By mid-July we were not so happy in our room, there was a growing dishevelment and unease, and it did not seem possible to discuss it with Sissel. Adrian was coming to us every day now because it was the summer holidays and he could not bear to be at home. We would hear him four floors down, shouting and stamping on the stairs on his way up to us. He came in noisily, doing handstands and showing off to us. Frequently he jumped on Sissel’s back to impress me, he was anxious, he was worried we might not find him good company and send him away, send him back home. He was worried too because he could no longer understand his sister. At one time she was always ready for a fight, and she was a good fighter, I heard him boast that to his friends, he was proud of her. Now changes had come over his sister, she pushed him off sulkily, she wanted to be left alone to do nothing, she wanted to listen to records. She was angry when he got his shoes on her skirt, and she had breasts now like his mother, she talked to him now like his mother. Get down off there, Adrian. Please, Adrian, please, not now, later. He could not quite believe it all the same, it was a mood of his sister’s, a phase, and he went on taunting and attacking her hopefully, he badly wanted things to stay as they were before his father left home. When he locked his forearms round Sissel’s neck and pulled her backwards on to the bed his eyes were on me for encouragement, he thought the real bond was between us, the two men against the girl. He did not see there was no encouragement, he wanted it so badly. Sissel never sent Adrian away, she understood why he was here, but it was hard for her. One long afternoon of torment she left the room almost crying with frustration. Adrian turned to me and raised his eyebrows in mock horror. I tried to talk to him then but he was already making his yodelling sound and squaring up for a fight with me. Nor did Sissel have anything to say to me about her brother, she never made general remarks about people because she never made general remarks. Sometimes when we heard Adrian on his way up the stairs she glanced across at me and seemed to betray herself by a slight pursing of her beautiful lips.
There was only one way to persuade Adrian to leave us in peace. He could not bear to see us touch, it pained him, it genuinely disgusted him. When he saw one of us move across the room to the other he pleaded with us silently, he ran between us, pretending playfulness, wanted to decoy us into another game. He imitated us frantically in a desperate last attempt to show us how fatuous we appeared. Then he could stand it no more, he ran out of the room machine-gunning German soldiers and young lovers on the stairs.

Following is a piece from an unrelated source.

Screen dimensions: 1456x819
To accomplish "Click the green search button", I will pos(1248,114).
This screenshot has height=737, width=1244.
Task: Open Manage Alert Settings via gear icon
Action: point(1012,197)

But Sissel and I were touching less and less now, in our quiet ways we could not bring ourselves to it. It was not that we were in decline, not that we did not delight in each other, but that our opportunities were faded. It was the room itself. It was no longer four floors up and detached, there was no breeze through the window, only a mushy heat rising off the quayside and dead jellyfish and clouds of flies, fiery grey flies who found our armpits and bit fiercely, houseflies who hung in clouds over our food. Our hair was too long and dank and hung in our eyes. The food we bought melted and tasted like the river. We no longer lifted the mattress on to the table, the coolest place now was the floor and the floor was covered with greasy sand which would not go away. Sissel grew tired of her records, and her foot rot spread from one foot to the other and added to the smell. Our room stank. We did not talk about leaving because we did not talk about anything. Every night now we were woken by the scrabbling behind the wall, louder now and more insistent. When we made love it listened to us behind the wall. We made love less and our rubbish gathered around us, milk bottles we could not bring ourselves to carry away, grey sweating cheese, butter wrappers, yogurt cartons, overripe salami. And among it all Adrian cart-wheeling, yodelling, machine-gunning and attacking Sissel. I tried to write poems about my fantasies, about the creature, but I could see no way in and I wrote nothing down, not even a first line. Instead I took long walks along the river dyke into the Norfolk hinterland of dull beet fields, telegraph poles, uniform grey skies. I had two more eel nets to make, I was forcing myself to sit down to them each day. But in my heart I was sick of them, I could not really believe that eels would ever go inside them and I wondered if I wanted them to, if it was not better that the eels should remain undisturbed in the cool mud at the bottom of the river. But I went on with it because Sissel’s father was ready to begin, because I had to expiate all the money and hours I had spent so far, because the idea had its own tired, fragile momentum now and I could no more stop it than carry the milk bottles from our room.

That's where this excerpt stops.